GSK gets £1.4bn sales lift from COVID-19 products in 2021

News
GlaxoSmithKline (GSK)

GlaxoSmithKline's COVID-19 products – antibody drug Xevudy and a vaccine adjuvant – helped drive a 5% increase in 2021 revenues to £34 billion ($46 billion), ahead of what chief executive Emma Walmsley says will be a "landmark year" for the company.

Xevudy (sotrovimab), which was developed with Vir Biotech and has seen its use rise after it was shown to be effective against the Omicron strain of SARS-CoV-2, brought in £958 million, £828 million of that in the last quarter of the year.

There was another £447 million from sales of GSK's adjuvant, used to boost the efficacy of other companies' COVID-19 shots, although the company's own efforts to develop a jab have so far been unsuccessful.

GSK expects a similar level of revenue from the two products in 2022, although it said margins would be lower, eating into its profits from the business.

Sales of shingles vaccine Shingrix - the main driver for GSK's sales growth of late - fell 9% in the year on pandemic disruption to £1.7 billion, but still came in ahead of analyst expectations.

The financial update is the first for GSK since it rejected a £50 billion approach from Unilever for its consumer health joint venture with Pfizer, which according to Walmsley remains on track to be spun out in the middle of this year.

Activist investors – who have been agitating for a change in management at GSK – have called on GSK to reconsider selling the unit, which makes brands like Sensodyne toothpaste, Advil painkillers and Centrum multivitamins.
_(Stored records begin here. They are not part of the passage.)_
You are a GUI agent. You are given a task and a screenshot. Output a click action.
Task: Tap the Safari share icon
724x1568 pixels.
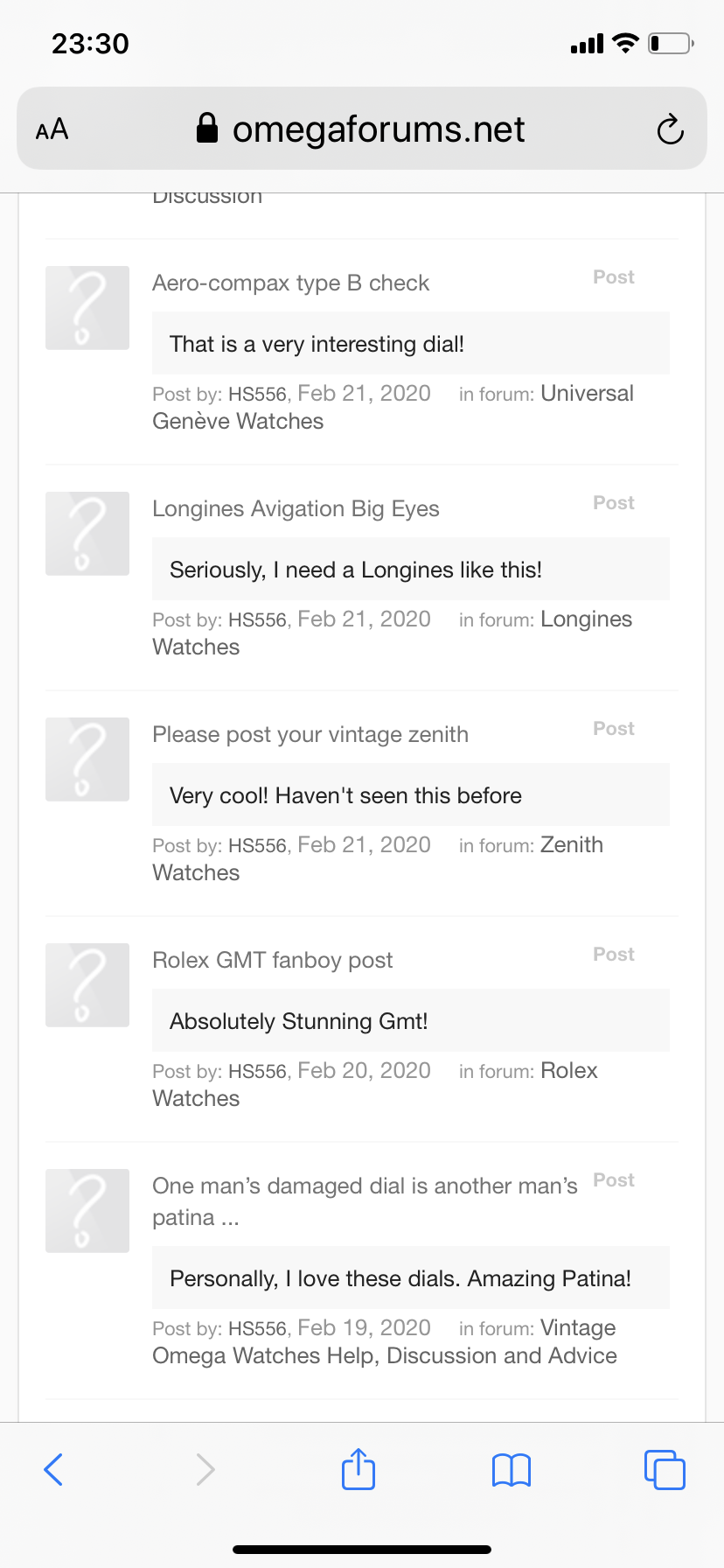coord(359,1469)
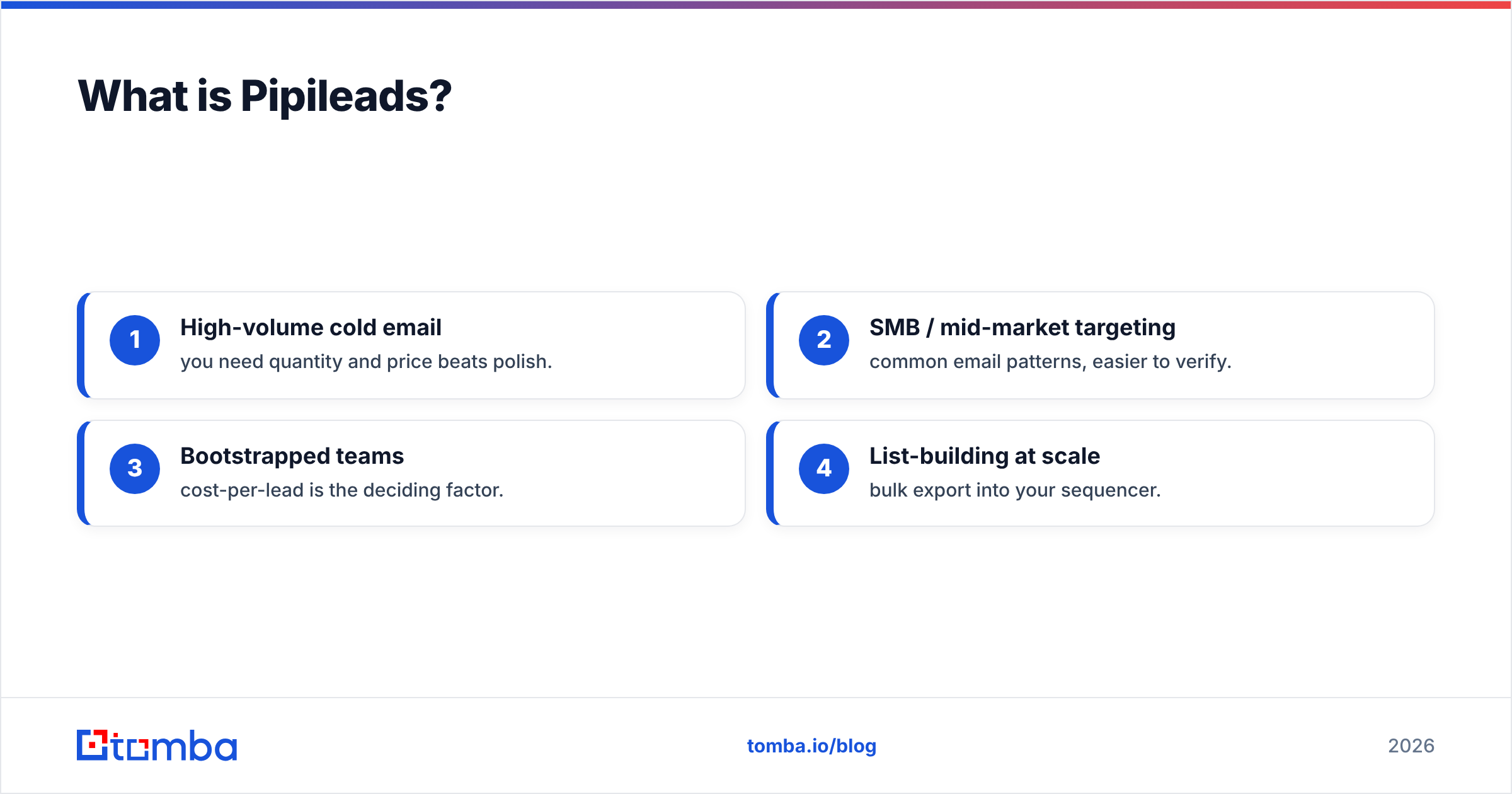This screenshot has height=794, width=1512.
Task: Click 'bulk export into your sequencer' text
Action: point(1015,490)
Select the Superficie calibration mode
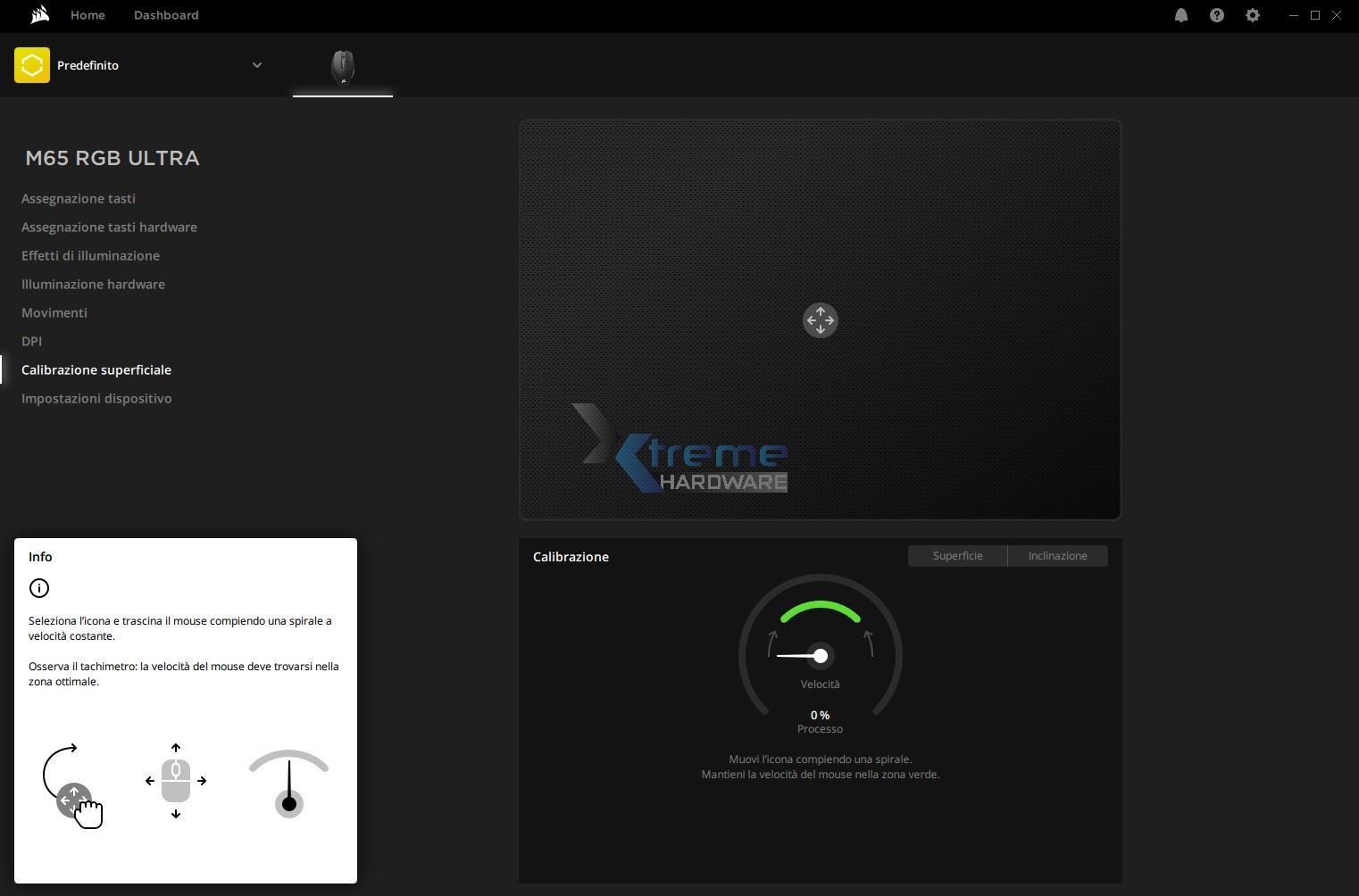The width and height of the screenshot is (1359, 896). pyautogui.click(x=957, y=556)
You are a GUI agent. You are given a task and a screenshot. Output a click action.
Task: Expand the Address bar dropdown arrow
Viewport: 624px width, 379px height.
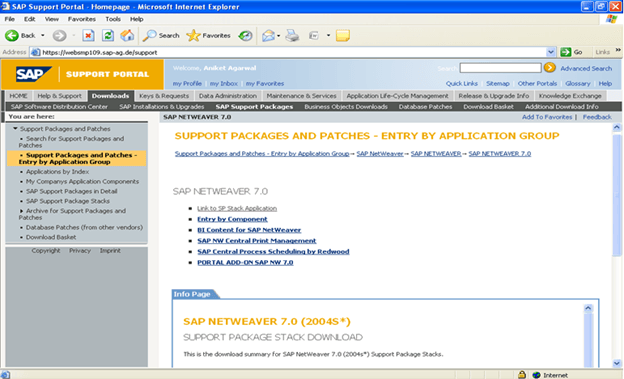click(551, 52)
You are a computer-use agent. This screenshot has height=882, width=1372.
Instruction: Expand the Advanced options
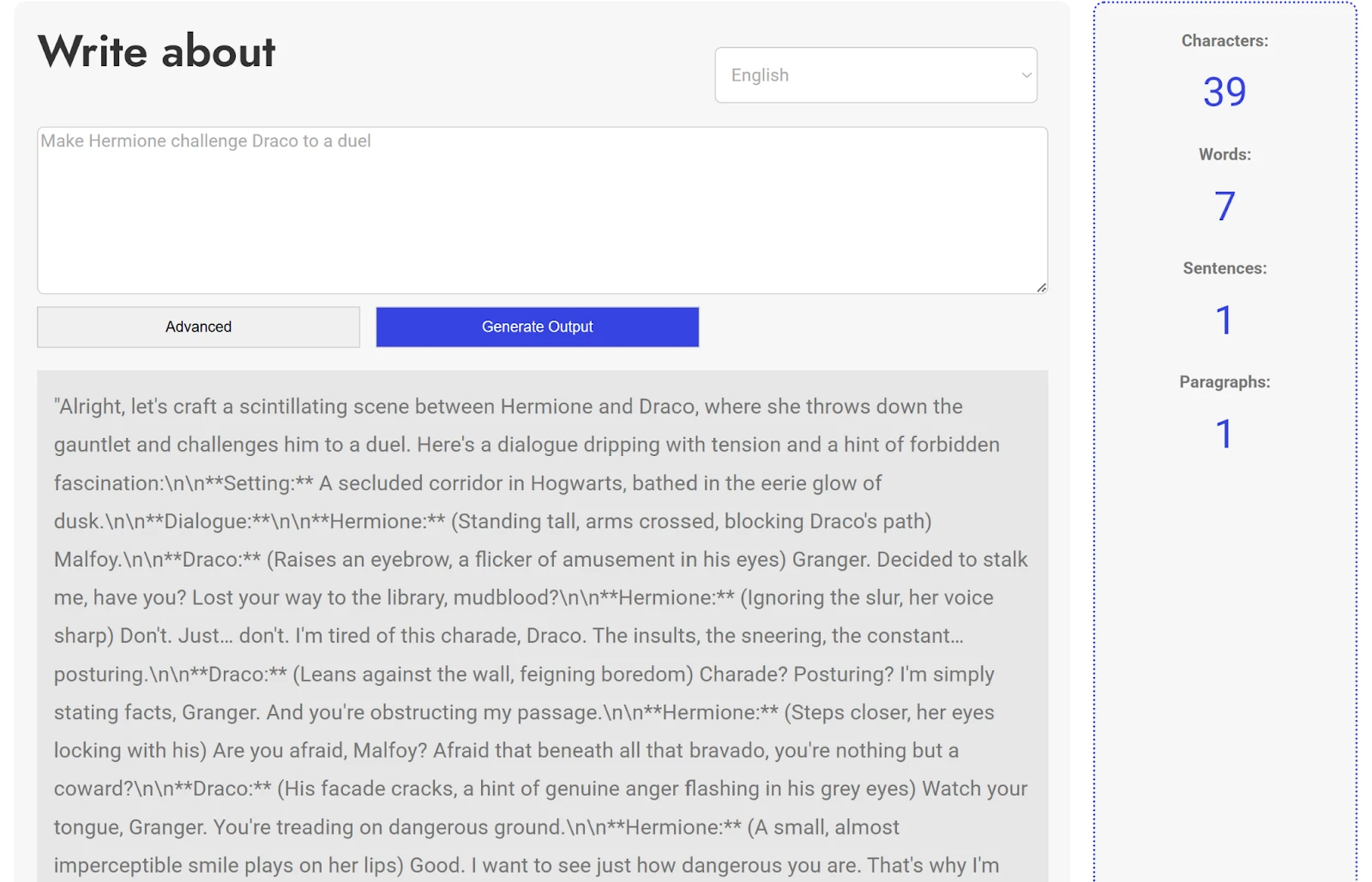click(x=198, y=327)
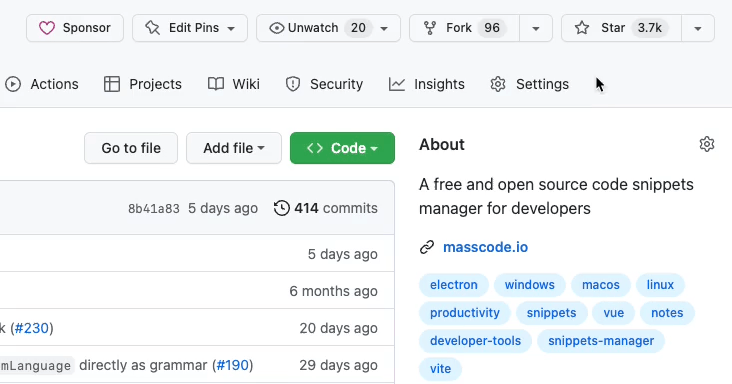Image resolution: width=732 pixels, height=384 pixels.
Task: Go to the Settings tab
Action: coord(530,84)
Last year, sales at the JV stabilised at £9.6 billion.

The remaining biopharma business focusing on prescription pharmaceuticals and vaccines is expected to deliver 5% to 7% revenue growth in 2022, with operating profit up 12% to 14%, thanks in part to GSK's recent victory in a patent dispute with Gilead Sciences that resulted in a $1.25 billion settlement and royalty income.

"We have ended the year strongly…and we enter 2022 with good momentum," said Walmsley, who predicted that 2022 will bring "a step-change in growth" as well as big progress in GSK's R&D pipeline, which has underperformed in recent years.

Among the upcoming R&D developments will be filings for anaemia therapy daprodustat in the US and EU, and a readout of data from trials of its respiratory syncytial virus (RSV) vaccine candidate in older adults, which GSK has predicted could become a £4 billion product if approved.

The company will present further updates from its pipeline at a capital markets event later this month, its first since chief scientific officer Hal Barron – who has spearheaded a restructuring of GSK's R&D operations – announced he would leave the company later this year to become CEO of Altos Labs.